How to Deal
An angry co-worker gets in the way of another employee's contentment
Thursday, September 2, 2010; 9:18 AM
I have to interact with a guy at work who has anger issues. He's good at what he does and is, therefore, valuable to the company. Despite his outbursts he's not going anywhere. Much of the year I have minimal interaction with him, but for about a month a year he and I work diligently together. Although I like the task of what we do together, his attitude and presence have made me start to dread that time of year and made me think I should find a way out of that work assignment. Speaking with the higher ups about this issue hasn't gotten me very far, other than to receive a double message of "work it out with him" but "we can't afford to lose him." Help!
You may be able to rise above your situation by focusing on your positive feelings about the work and deflecting the negative influence of your angry colleague.
Focus on your enjoyment of the project to which you and he are assigned. Catalog the aspects of your work that make you look forward to the month and try to find ways to enhance those opportunities. Suppose you and your coworker collaborate on annual updates to the company website. If you most enjoy the creative side of the project, then you might consider taking charge of the site design ask asking your colleague to handle technical issues. Since your colleague does have a tendency to react belligerently, you should ask your supervisor to establish the division of labor. This way, you will maximize the benefit of the project to you.
Even as you seek to enhance what you like about the one-month assignment, you should become self-aware about your role in the conflict with your coworker. Seek to establish strong interpersonal boundaries and patterns of behavior that will tend to deflect his angry outbursts. Let's assume, for example, that your colleague becomes angered by your failure to immediately respond to an email. He shows up at your office door yelling about how disrespectful you have been. Now you have a choice. You could yell back about how unreasonable it is for him to expect an immediate response from you when you are so busy. It might feel good to get your own frustrations off your chest, but you will only escalate the situation and cause your coworker to feel justified in his out-of-proportion response to your "offense."
Someone who acts angrily is trying to provoke an angry response, which will allow them to have a fight, release some of their stress and tension, and experience emotional relief. A fight also draws attention away from the person's own inadequacies and onto something external. Do you really want to become a facilitator of this process?

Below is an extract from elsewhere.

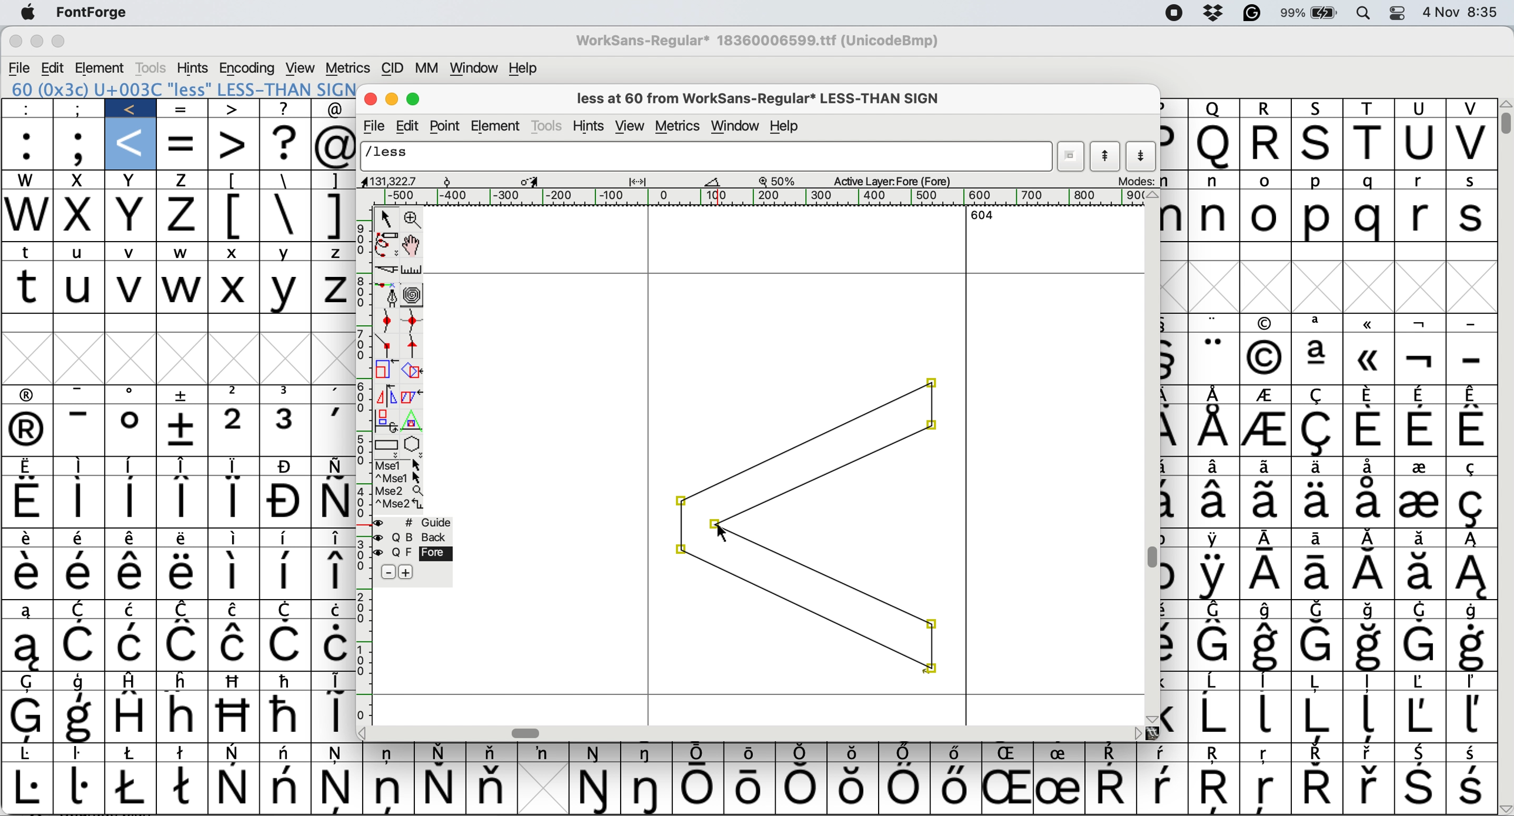  What do you see at coordinates (1074, 156) in the screenshot?
I see `show current word list` at bounding box center [1074, 156].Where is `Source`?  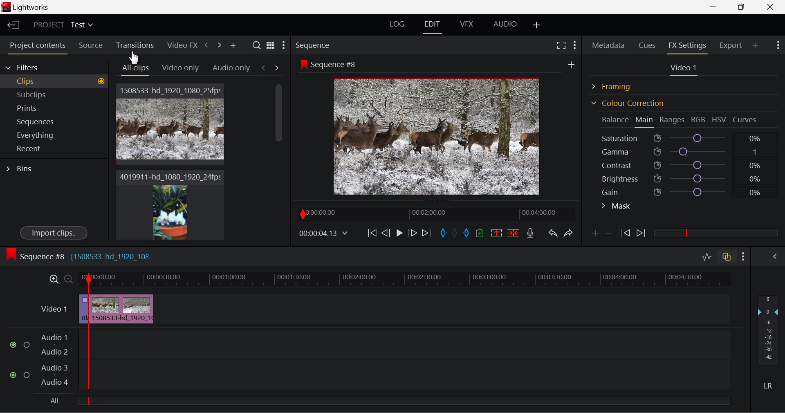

Better that you diffuse your colleague's anger by responding in a neutral and constructive way. First, in a calm and deliberate tone of voice, acknowledge that your colleague is frustrated because he expected a response to his email sooner. Next, maintaining that same calmness, affirm your desire to work with him productively. Then, ask your colleague to describe the information in his message that requires your immediate attention. Your objective should be to find a way to look beyond his inflammatory response to the underlying message, which might very well lead to a legitimate job-related concern. If your colleague reacts with an ad hominem attack, which is typical if you are dealing with someone who has anger management problems, fall back to again affirming your desire to work together productively. Follow these steps until your colleague's anger has subsided.
If your colleague does not relent, then you should politely terminate the conversation. Simply tell him that you are not available to talk at the moment, but that you will gladly discuss his concerns at some more auspicious future time. It could be in an hour, tomorrow morning, or even next week. In general, you should limit interactions with your mercurial colleague to those absolutely necessary to complete your work together.

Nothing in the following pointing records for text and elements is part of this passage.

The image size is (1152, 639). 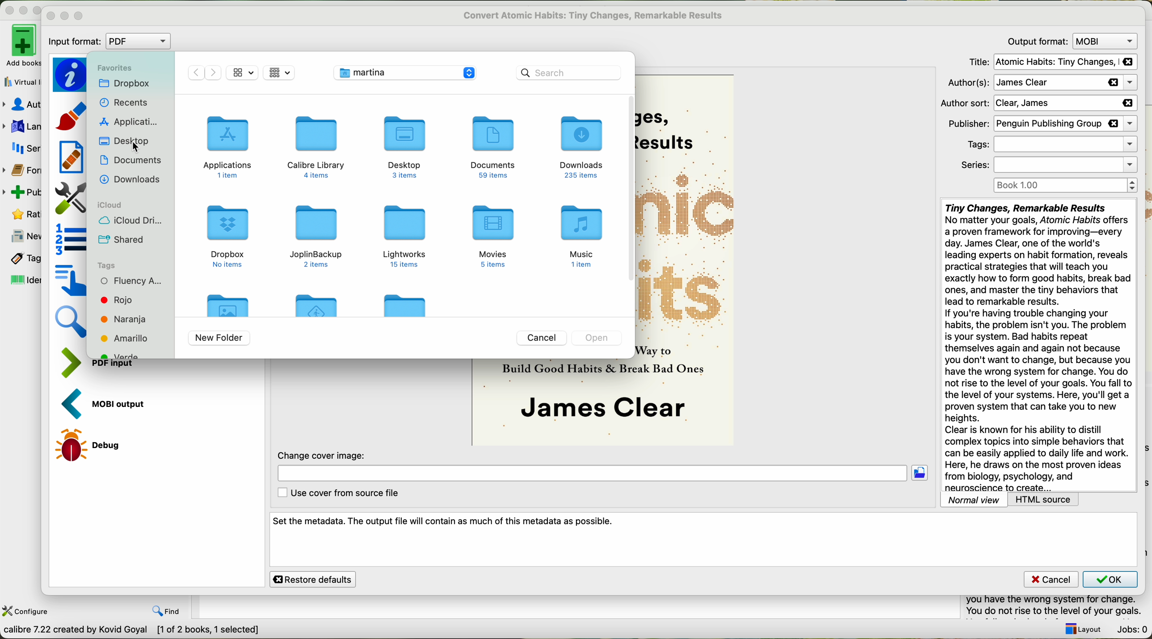 What do you see at coordinates (79, 16) in the screenshot?
I see `maximize` at bounding box center [79, 16].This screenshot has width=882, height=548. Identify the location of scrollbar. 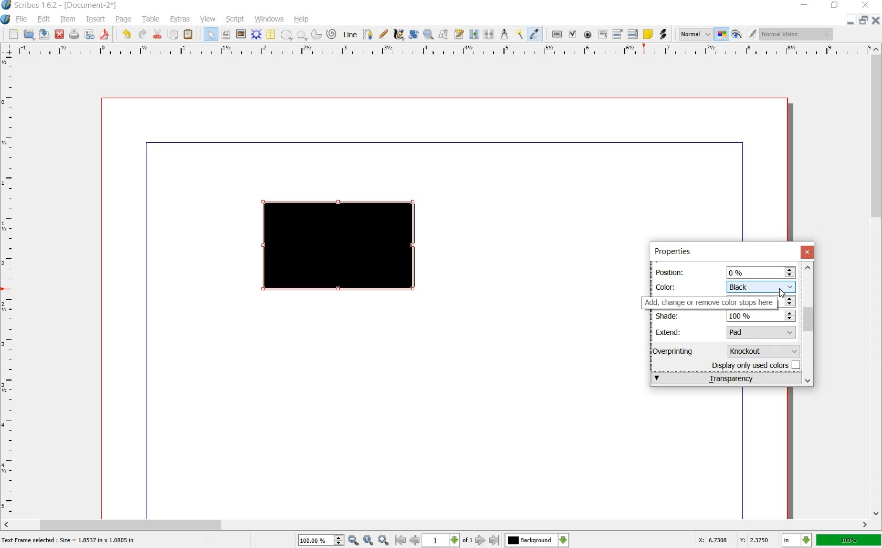
(808, 324).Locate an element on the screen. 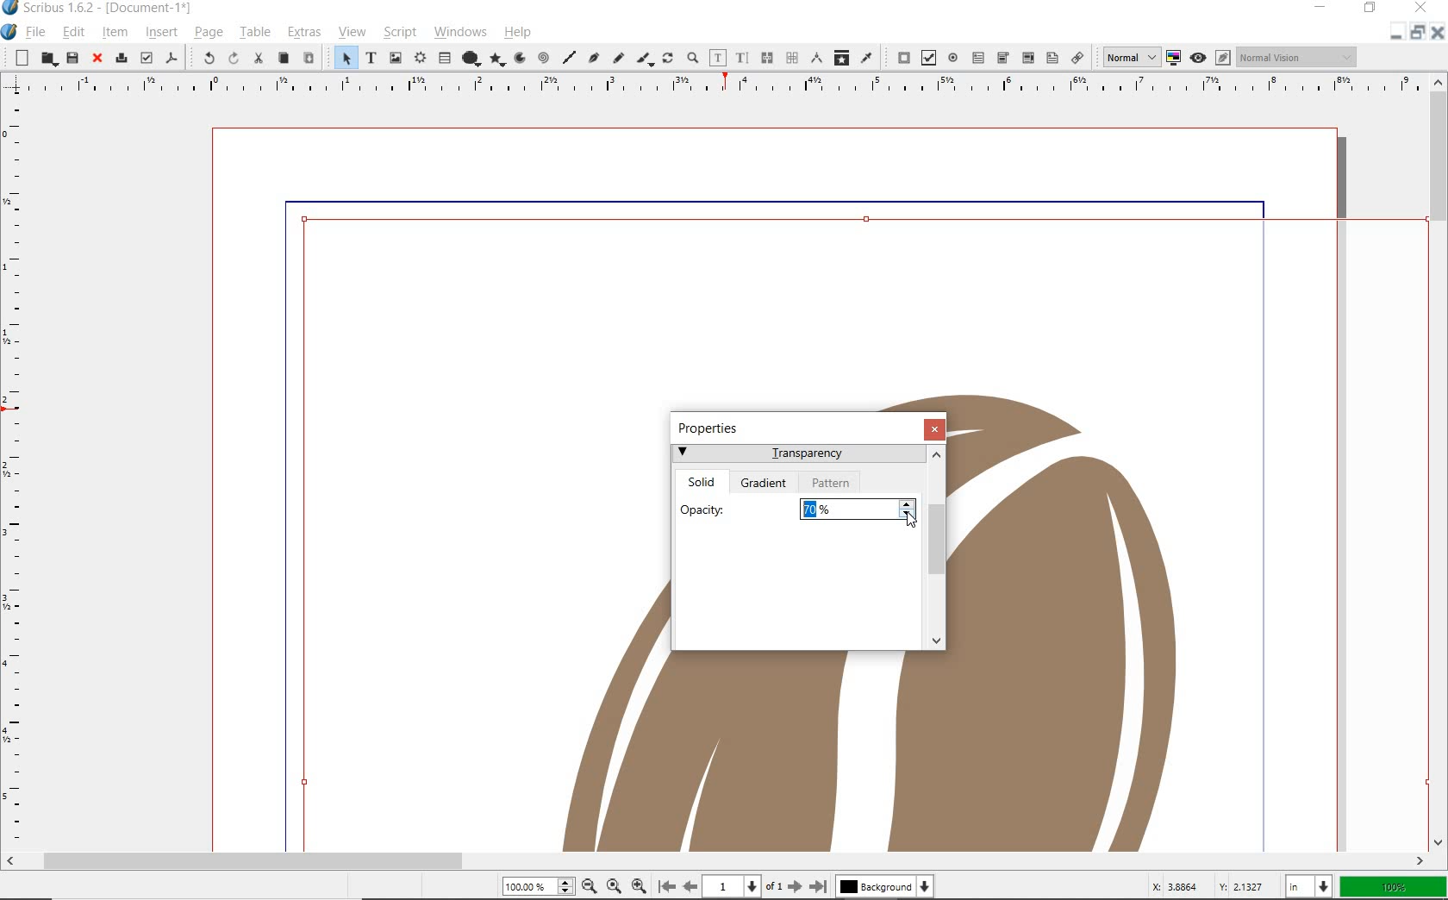  cut is located at coordinates (260, 59).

Of course it is distressing to be in a position to tolerate verbal abuse from anyone. And it might gall you not to express your own understandable anger in return. But remember that your refusal to engage your colleague in an angry exchange does not make you weak or vulnerable. Maintaining control over your emotional reactions places you in a position of power.
According to Dr. Bradley Brenner, a psychologist practicing in Washington, DC, "Anger at work is commonly related to fears of being exposed as incompetent or reactions to an injustice." However, there could also be a host of personal reasons why a colleague is angry. I once knew a person who was struggling with a workplace dynamic very similar to yours. He had a colleague who would launch into a public tirade over the minutest logistical snag. My friend took some of this personally, wondering what he could do to avoid setting off his colleague. Then he found out that his colleague's wife was dying and that his colleague was himself besieged by serious health issues. Suddenly, everything was in perspective and my friend was able to clearly see that the anger was not about him. This allowed him to much more easily disengage from his colleague's behavior and find more enjoyment in his work.
I am not suggesting that you try to decipher what, exactly, is causing your colleague to struggle with anger. You might never know the reasons for his behavior, and it is not productive or appropriate for you to psychoanalyze him. Just recognize that it has nothing at all to do with you. Rather than engaging him on his terms, you should instead direct your energy to finding joy in your work while at the same time protecting yourself from unnecessary stress.